I had to first compile the application in Xcode on Mac and then moved the binaries to my Linux box. After I did that I was able to open the application and run it directly in CodeDynamics. Alternatively I could have run the application directly and attached CodeDynamics to the process.

All the operations in CodeDynamics are like a DVD Player (for setup tutorial visit this page) . Besides Play, it is the Pause button that has me the most excited. As far as the execution goes it’s pretty straightforward, you have a tree to view your threads and you just drill down into the location of the issue, or in my case area of focus. Once you do you have details about the thread/process and it’s running variables.

I later found out that the ReplayEngine for reverse debugging was going to be even more valuable to me. If I were to record each run of the application, then I did not need to watch it like a hawk or anticipate a particular number of generations to pause and inspect the result. Instead I could record the whole thing, and then reverse into the population that seemed to have the most favorable result to see which of the environment variables were benefiting the fitness the most.

The other crazy thing this allowed me to do (that I couldn’t do before) was allow there to be breeding across populations - and thus across threads. I could have implemented this, but it would be very hard to, in a systematic way, know the impact, or even that it actually happened correctly.

Now it’s off to the races. I had to limit the number of my generations to a reasonable range in order to quickly hone in on variables. Decryption was pretty slow. And then once I thought I was on the right track I could do much larger runs. Sure enough when I started using the tool I was able to hone in on variables that appeared to be the most useful. Until…. I realized that my fitness functions had actually introduced a problem which prevented convergence beyond a local max.

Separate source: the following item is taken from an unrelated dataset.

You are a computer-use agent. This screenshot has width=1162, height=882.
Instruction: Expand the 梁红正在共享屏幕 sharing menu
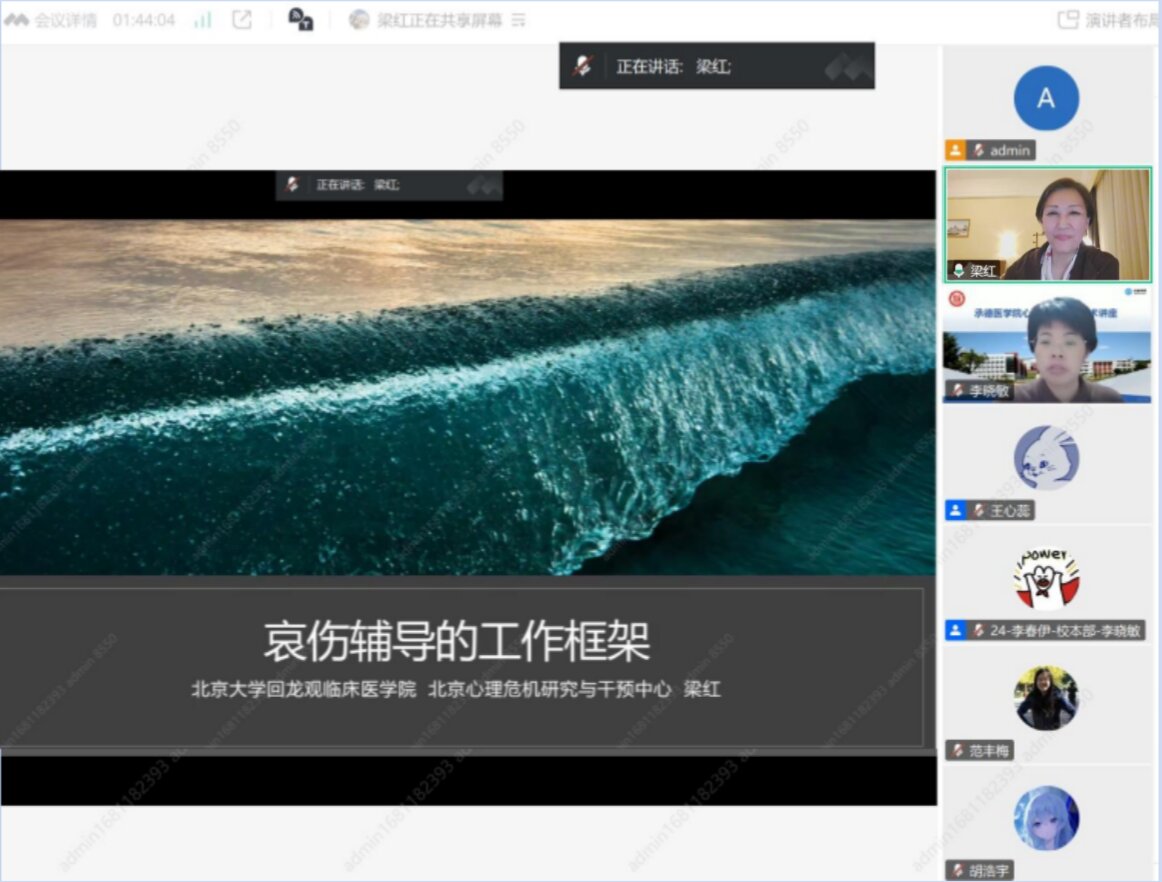click(x=518, y=20)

Once I was up and running it was easy. But there are a few hurdles I ran into that slowed me down. First was understanding the differences between what I can do in CodeDynamics vs Xcode or Visual Studio directly. While you can get into the processes, access to the stack is limited. In my case in particular I could not see the ecosystem variables that were impacting my code unless I was very clever about how I set breakpoints. It also gave me a better indication of if one of my populations just flat out died, but it was not clear because they still returned a result.

Here were some other bumps along the road:

  • I am not a C++ developer anymore. These days I write in C# and Java. It would be nice to see more support for these languages. Similarly, I would really like to see Windows and Mac versions.
  • Having two separate tools, an IDE and Debugger, is not familiar to me. But once I got used to it, and a better organization for my builds, it was okay.
  • The product launch is relatively new, but I would have loved to see videos on using the tool as it takes a while to get your bearings before it becomes easy.
  • And finally, it would be nice if they could figure out a way to implement thread naming or better identification of threads. The numbering system makes it hard to know where to look.

Anyway, reinvigorated I’ve been working with my GA development past to build other interesting applications beyond encryption. Now I’m looking to GA to help build anomaly detection algorithms against entities produced via natural language processing (NLP) on a large set of business documents. A more real problem.

Besides getting back into an old hobby and solving an old problem of debugging a distributed application, I was able to implement functionality I only dreamed of before. My particular case is probably somewhat unique, but the number of applications out there which have catastrophic bugs or performance issues hidden in a web of processes and threads are numerous, and I’m confident that a debugging tool like Rogue Wave CodeDynamics can at minimum help create more efficient code.